Small Humiliations: Part XIV / by Courtney Mehlhaff

Several years ago, when I worked at Marshall Field's HQ (before it began its sad, deranged, Hulk-like morph into Macy's), my coworkers and I often traveled the 12 floors down to the lower-level food court to partake in the frosted delight that is Fruigurt. What's Fruigurt, you ask? Why, only frozen yogurt that comes with multiple fruit and nut toppings of your choosing and is the perfect afternoon snack, especially with an employee discount.

One day, we all piled into line and placed our various orders. I got what I always do, a chocolate and vanilla twist cone, while another coworker finally emerged holding a tall smoothie cup with a straw.

"What did you get?" I asked him.

"A Triple Berry Threat," he said.

I scanned the menu board.  "A what?"

"Triple Berry Threat."

I checked the menu again. Finally I found the item description and began giggling so hard I could barely get the next sentence out.

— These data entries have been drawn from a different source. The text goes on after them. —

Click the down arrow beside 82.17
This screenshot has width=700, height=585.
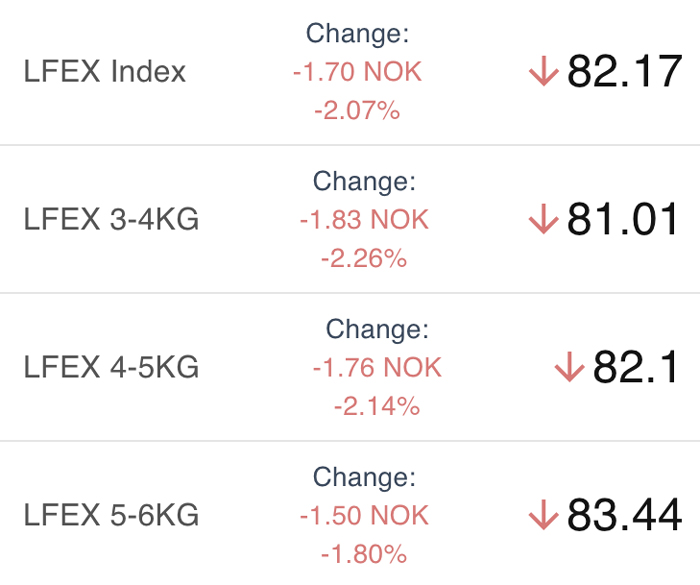pos(544,71)

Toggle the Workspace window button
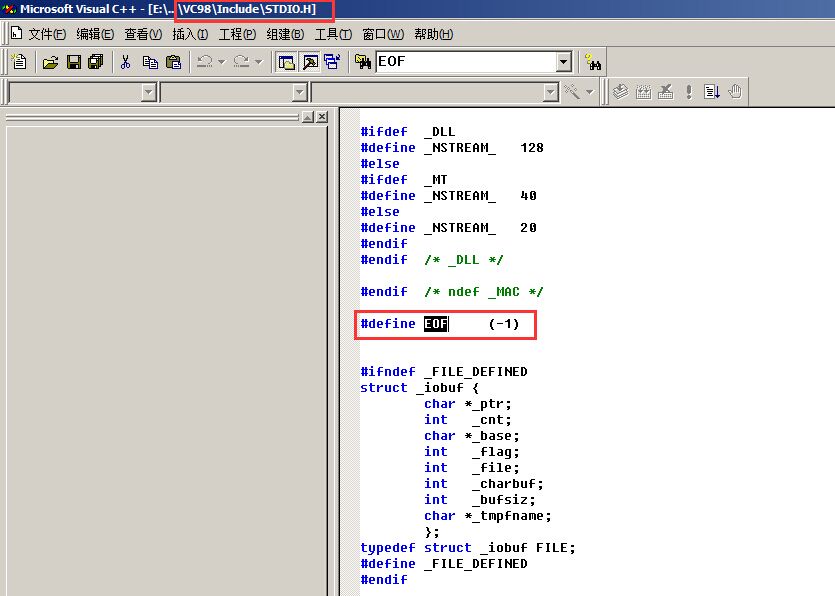pyautogui.click(x=287, y=62)
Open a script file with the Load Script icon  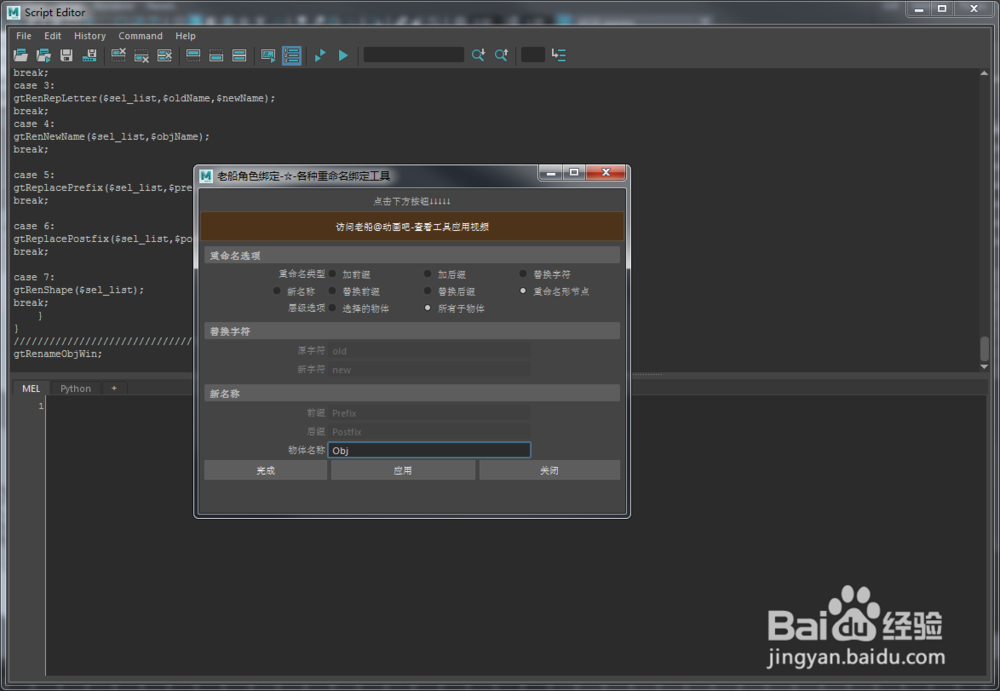point(20,55)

"Treat . . . not threat. . . it's Triple Berry Treat."

By that time he was laughing, too. But I liked the new name so much that I decided to pay tribute to his hasty (or slightly myopic) reading of the Fruigurt choices by using my extremely limited photo-shopping skills to create the following poster, which I sent to him via email later that day:

It still makes me laugh.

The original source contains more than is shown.